Porque será que levam os recém nascidos a passear ao centro comercial?
Porque será que levam os recém nascidos à rua quando nem nós, que temos 120kg no lombo, aguentamos este frio?
Porque será que ainda não inventaram uma maneira indolor de fazer uma depilação eficaz?
Porque será que as pessoas tiram selfies às mamas?
Porque será que as pessoas tiram fotografias aos pés?
Porque será que as pessoas usam as hashtags para escrever autênticos romances históricos no Facebook?
Porque será que ninguém pode ser gordo, mas toda a gente pode comer que nem um bisonte durante duas semanas pela altura do Natal?
Porque será que dão iPads e telemóveis a seres que ainda nem sabem falar direito?
Porque será...?

1 de janeiro de 2015

Medo, muito medo

Quando o primeiro anúncio televisivo que vejo em 2015 é o do Futre e do estimulante sexual.

Das resoluções

Acho que em ano algum me comprometi a fazer o que quer que fosse, com a desculpa de ser "ano novo, vida nova". Este ano não será excepção. O tempo não parou ontem para recomeçar outra vez e, como tal, as minhas resoluções estão num continuum, são resoluções de vida para a vida. Tenho umas de há uns anos atrás, tenho umas deste ano que passou, enfim. Mas a minha principal resolução é também a palavra de ordem para 2015, que vou tentar aplicar em tudo na minha vida, sem excepção: calma. Preciso de calma dentro de mim. Preciso de sentir que emano calma por todos os poros que tenho. Calma, paciência, estabilidade emocional. Só isso. E assim, acho que outras coisas, melhores coisas, virão.
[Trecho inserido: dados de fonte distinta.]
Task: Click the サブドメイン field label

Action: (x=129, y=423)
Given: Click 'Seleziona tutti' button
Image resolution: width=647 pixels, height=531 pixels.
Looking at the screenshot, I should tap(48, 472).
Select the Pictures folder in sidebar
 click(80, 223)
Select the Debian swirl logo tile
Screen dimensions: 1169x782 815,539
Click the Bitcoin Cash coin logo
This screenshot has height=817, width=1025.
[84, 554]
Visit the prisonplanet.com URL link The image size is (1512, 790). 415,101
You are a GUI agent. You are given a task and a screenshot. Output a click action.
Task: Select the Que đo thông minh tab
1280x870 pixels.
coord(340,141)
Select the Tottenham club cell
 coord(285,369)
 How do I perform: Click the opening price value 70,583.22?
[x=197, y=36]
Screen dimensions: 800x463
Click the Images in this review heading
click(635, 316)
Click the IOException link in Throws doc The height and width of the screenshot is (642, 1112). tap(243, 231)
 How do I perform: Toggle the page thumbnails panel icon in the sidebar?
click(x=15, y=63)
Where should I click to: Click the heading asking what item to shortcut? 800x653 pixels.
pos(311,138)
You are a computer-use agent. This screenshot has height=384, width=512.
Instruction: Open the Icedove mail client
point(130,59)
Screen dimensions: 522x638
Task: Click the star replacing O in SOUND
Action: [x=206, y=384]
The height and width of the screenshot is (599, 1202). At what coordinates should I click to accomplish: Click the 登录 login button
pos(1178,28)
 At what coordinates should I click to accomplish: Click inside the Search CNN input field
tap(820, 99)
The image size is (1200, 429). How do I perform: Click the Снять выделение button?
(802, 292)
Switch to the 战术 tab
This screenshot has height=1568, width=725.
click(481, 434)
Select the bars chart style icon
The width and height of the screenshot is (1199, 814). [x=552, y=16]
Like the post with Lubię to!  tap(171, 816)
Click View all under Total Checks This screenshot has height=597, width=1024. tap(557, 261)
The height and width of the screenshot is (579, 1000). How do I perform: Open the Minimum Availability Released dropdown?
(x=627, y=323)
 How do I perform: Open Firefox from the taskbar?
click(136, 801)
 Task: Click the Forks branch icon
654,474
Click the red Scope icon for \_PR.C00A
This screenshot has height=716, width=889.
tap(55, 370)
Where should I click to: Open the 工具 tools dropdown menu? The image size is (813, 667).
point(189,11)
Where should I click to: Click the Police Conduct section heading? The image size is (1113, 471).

Venho já aqui dar notícias

Correu bem. Ninguém se magoou. Não voaram facas. Não caíram pessoas no chão depois de uma martelada bem dada nas ventas. Nope, nope, tudo fino. Tudo na paz. E eu? Tensa que nem... Olhem, tesa, pronto. Que nem um carapau. Dos nervos. Sinto agora umas pontadinhas e uma dor muscular de ter estado tanto tempo a suster a respiração e a contrair os músculos, tudo isto sem dar conta. Agora que aliviei a carga, bumba, dores com ela. Começo 2015 toda partida e nem sequer tive proveito. É assim a vida. Deixo-vos só uma fotozinha do meu little black dress. E como aqui nos trópicos está um calorzinho bom, não dispensei o meu leque.